The total volume of water on the earth is about 1.386 billion cubic kilometers, 96.5% of which is in the oceans. There is only 35 million cubic kilometers of fresh water, which accounts for 2.5% or so. 70% of the rare fresh water resources is frozen in the Antarctic and Arctic ice sheets. What is worse, there are inaccessible mountain glaciers and permafrost snow. Therefore, only 0.26% of the earth’s total water supply can be used by humans. In this way, fresh water resources in the world are not only in short supply but also extremely unbalanced in regional distribution.
About 1.5 billion people in more than 80 countries are currently facing a shortage of fresh water. 300 million people in 26 countries are entirely under water shortage stress. By 2025, 3 billion people in more than 40 countries and regions are expected to suffer from water shortages.
With so serious problem of water sources, human beings are polluting water on a large scale, leading to the deterioration of water quality. Water pollution is mainly caused by waste water, waste gas and waste residue produced by human beings. 426 billion tons of sewage is discharged each year and it leads to the pollution of 5.5 billion cubic meters of water, which accounts for more than 14% of the global runoff.
Both fresh water pollution and sea water pollution have led to shocking results. Plastic debris has even been found in the Mariana Trench, the deepest place in the world. Some deep sea plastic garbage has become a breeding ground for some marine animals.

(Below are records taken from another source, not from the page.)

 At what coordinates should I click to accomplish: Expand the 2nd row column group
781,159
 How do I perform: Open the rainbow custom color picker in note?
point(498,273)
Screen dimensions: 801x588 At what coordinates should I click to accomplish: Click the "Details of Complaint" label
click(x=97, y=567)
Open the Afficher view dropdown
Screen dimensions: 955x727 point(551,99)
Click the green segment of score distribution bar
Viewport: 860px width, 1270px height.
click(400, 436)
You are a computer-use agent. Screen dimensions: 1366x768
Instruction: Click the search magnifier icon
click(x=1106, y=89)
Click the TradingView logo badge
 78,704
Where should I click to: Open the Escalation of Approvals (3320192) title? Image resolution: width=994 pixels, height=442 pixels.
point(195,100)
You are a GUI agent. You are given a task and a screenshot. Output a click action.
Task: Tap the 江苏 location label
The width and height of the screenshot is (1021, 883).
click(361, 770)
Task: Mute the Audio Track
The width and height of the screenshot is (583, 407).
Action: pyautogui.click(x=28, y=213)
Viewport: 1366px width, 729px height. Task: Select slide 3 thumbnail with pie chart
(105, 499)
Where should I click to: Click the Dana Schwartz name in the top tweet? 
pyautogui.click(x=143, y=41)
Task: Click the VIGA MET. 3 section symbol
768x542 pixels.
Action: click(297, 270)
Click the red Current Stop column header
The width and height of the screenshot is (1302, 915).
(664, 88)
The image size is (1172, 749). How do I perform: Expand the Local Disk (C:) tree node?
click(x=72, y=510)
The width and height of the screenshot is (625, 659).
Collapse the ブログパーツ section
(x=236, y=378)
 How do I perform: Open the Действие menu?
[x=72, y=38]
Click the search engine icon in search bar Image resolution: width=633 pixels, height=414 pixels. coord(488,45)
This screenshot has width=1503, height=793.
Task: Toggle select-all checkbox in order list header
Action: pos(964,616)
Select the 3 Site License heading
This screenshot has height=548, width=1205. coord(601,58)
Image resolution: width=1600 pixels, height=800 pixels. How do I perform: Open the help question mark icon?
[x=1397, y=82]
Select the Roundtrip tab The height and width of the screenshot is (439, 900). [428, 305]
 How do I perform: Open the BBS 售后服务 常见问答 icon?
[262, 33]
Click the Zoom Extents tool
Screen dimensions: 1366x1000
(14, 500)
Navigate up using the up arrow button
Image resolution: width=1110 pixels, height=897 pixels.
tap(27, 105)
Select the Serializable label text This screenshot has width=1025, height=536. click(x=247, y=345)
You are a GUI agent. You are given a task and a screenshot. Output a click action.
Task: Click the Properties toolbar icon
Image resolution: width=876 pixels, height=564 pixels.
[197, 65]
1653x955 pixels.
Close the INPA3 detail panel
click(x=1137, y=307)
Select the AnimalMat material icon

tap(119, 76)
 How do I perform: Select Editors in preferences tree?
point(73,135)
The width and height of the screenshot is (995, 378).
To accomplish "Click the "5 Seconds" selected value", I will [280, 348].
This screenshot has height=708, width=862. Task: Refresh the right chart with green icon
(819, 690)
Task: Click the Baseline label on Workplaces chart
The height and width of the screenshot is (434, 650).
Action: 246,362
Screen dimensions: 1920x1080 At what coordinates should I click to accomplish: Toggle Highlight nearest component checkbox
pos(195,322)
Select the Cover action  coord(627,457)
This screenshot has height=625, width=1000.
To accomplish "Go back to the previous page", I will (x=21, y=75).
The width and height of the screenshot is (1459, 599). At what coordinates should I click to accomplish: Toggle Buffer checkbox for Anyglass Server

Data showed that since plastics were developed in the 1850s, humans have produced at least 8.3 billion tons of plastics as of 2017, 6.3 billion tons of which are completely waste products. However, only 9 % of this waste was recycled; another 12 % was incinerated while the remaining 79 % was buried in the soil or dumped into the sea. In 1997, people paid attention to the “eighth continent”. According to rough estimate of scientists, the “eighth continent” is made up of 4 million tons of plastic waste, covering an area of 1.4 million square kilometers, which is about four times the size of Japan. What is more, the area is growing every year. The plastic waste is damaging the ecosystem of the ocean. What is even worse is that plastic waste can also be degraded to microplastics, with small pieces of plastic ranging in size from a few microns to a few millimeters. These microplastics also make their way up the food chains and into human bodies. In March 2022, scientists detected microplastic contamination in human blood for the first time and the tiny particles were found in nearly80% of test subjects’ samples.
Because of countless humans’ material desire, a highly developed industrial society has been formed, but this also leads to a series of serious consequences.